- Leader: Otto Strasser
- Founded: 30 January 1941
- Dissolved: Late 1942
- Ideology: Anti-Nazism

= Free-Germany Movement =

The Free-Germany Movement (Frei-Deutschland-Bewegung) was a movement of German exiled opponents to the rule of Adolf Hitler during the Second World War. The movement was led by Otto Strasser.

==Founding==
The Free-Germany Movement was founded on January 30, 1941 (the 8th anniversary of Hitler's take-over of power in Germany), in part as a continuation of emigre remnants of Strasser's Black Front group. Strasser modelled his organization on the 'Free France' of Charles de Gaulle. The group began publishing propaganda material in German, English and Spanish languages. In its first proclamation the Free-Germany Movement called for "struggle against Nazism and punishment of the guilty" as well as calling for a democratic constitution, federalism and autonomy, peace between democracies and God-fearing policies.

==Organization==
Whilst Strasser was living in Canada at the time, the group had most of its followers in Latin America. The organization had two main offices, one in New York City headed by Kurt Singer and one in Buenos Aires headed by Bruno Fricke. Strasser named Fricke as the leader of the Free-Germany Movement in Latin America, a role Fricke had also occupied in the Black Front. Friecke was also named First Vice Chairman of the organization. In Uruguay the landesleiter was Erico Schoemann who was an old Black Front support and who ran the publication Die Zeit/El Tiempo in Montevideo. The Free-Germany Movement also had small units in West Canada, China and South Africa (the latter unit was led by August Pokorski). The Free-Germany Movement was politically broader than Strasser's previous grouping, gathering people with Christian, national-conservative or social democratic backgrounds. For example the landesleiter ('Country Leader') of the Free-Germany Movement in Brazil was Helmut Hütter, an Austrian who hailed from a conservative Catholic background. In Bolivia, where the size of the organization was rather marginal, it was led by Hugo Efferoth, a former social democrat.

==Disintegration==
Whilst Strasser had built an impressive organization on paper, the organization soon withered apart. He tried to impose himself as the sole authority in the movement, but the organization was far too heterogenerous for such an approach to work. The sole key characteristic of all members of the organization was their anti-communist orientation. In November 1941 Strasser dismissed his landesleiter in Colombia, in 1942 the landesleiters in Venezuela and Chile. By late 1942 the organization was largely defunct.

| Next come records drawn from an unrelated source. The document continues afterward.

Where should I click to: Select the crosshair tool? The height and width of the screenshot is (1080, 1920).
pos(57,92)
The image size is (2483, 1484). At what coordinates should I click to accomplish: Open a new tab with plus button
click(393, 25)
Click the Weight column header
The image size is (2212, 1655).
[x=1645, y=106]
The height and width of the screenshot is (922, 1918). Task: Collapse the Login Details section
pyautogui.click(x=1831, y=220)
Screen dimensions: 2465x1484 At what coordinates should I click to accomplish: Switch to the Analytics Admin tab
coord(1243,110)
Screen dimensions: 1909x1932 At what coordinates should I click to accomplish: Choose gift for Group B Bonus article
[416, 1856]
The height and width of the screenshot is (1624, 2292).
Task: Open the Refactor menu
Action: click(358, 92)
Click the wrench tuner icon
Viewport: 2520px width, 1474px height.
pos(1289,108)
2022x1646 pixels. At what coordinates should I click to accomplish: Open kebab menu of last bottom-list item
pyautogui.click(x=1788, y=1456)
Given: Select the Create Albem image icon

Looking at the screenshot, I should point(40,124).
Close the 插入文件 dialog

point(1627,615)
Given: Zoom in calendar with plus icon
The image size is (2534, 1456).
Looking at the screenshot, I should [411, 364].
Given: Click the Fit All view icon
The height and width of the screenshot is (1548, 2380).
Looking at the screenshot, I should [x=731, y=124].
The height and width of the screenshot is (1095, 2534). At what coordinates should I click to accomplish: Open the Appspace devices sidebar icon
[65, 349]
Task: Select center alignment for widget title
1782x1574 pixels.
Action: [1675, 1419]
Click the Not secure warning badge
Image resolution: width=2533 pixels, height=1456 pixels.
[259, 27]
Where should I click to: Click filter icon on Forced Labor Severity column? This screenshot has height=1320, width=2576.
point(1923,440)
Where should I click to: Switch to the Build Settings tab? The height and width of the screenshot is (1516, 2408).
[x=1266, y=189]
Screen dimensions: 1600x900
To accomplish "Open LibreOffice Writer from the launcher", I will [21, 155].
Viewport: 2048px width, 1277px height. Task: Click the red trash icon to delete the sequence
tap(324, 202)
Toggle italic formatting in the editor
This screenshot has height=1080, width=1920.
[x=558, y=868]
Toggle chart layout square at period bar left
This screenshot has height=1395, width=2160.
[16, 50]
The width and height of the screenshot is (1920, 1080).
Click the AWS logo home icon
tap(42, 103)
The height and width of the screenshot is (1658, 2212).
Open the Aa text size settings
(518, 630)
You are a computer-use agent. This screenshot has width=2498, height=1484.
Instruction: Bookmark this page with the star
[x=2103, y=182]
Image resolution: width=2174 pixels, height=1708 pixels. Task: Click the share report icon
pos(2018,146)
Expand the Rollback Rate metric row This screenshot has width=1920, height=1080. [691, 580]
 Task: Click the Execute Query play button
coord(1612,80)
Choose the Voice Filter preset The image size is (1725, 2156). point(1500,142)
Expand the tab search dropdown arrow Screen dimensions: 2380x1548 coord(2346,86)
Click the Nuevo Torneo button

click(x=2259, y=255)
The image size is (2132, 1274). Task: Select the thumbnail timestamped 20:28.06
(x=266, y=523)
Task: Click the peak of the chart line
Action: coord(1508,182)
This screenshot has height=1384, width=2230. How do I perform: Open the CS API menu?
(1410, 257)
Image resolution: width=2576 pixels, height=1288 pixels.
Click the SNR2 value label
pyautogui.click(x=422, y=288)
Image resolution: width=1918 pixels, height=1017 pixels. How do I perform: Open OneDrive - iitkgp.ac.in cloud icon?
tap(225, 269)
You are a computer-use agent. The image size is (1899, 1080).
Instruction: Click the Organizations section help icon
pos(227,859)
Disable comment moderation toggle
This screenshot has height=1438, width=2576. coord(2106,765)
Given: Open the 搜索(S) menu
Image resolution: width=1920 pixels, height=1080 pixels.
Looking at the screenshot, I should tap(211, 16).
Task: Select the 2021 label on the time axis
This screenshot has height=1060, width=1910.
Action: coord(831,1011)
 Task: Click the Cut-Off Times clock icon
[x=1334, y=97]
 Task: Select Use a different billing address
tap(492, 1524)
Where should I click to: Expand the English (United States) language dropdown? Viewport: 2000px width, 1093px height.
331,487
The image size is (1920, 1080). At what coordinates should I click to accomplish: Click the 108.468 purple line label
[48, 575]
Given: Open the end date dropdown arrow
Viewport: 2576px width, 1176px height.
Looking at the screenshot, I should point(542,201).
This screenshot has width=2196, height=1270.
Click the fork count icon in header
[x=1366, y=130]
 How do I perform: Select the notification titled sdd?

==Isolation in emigre community==
Strasser had also hoped to build unity with other German exiled opposition groups, but found himself politically isolated. For example he sought contact with the Social Democrat Albert Grzesinski in the United States and the Anti-Nazi Freedom Movement in Colombia. The nationalist, clerical, conservative and authoritarian tendencies of Strasser's grouping made collaboration with German leftist and Jewish exiled opposition groups impossible. The organization was frequently attacked in the progressive emigre German press in Latin America.

==Failed overture to Allies==
The movement aspired to build a 'Free-German Legion' to join the war on the Allied side. The effort was not successful. On the contrary, Strasser was placed in an Allied internment camp between 1943 and 1946.

==On Austrian question==
Keeping a Greater German nationalist outlook, the Free-German Movement opposed the formation of an exiled Austrian national government. Rather than organizing an 'Austrian' section, Austrian members of the organization joined their respective 'Gaue'.

==Later period==
The influence of the Free-Germany Movement dwindled, albeit Die Zeit continued to appear in Montevideo until 1946. As of 1946, the Free-Germany Movement welcomed Nuremberg trials sentences against Hermann Göring and Julius Streicher, but considered the sentencing of Karl Dönitz unjust.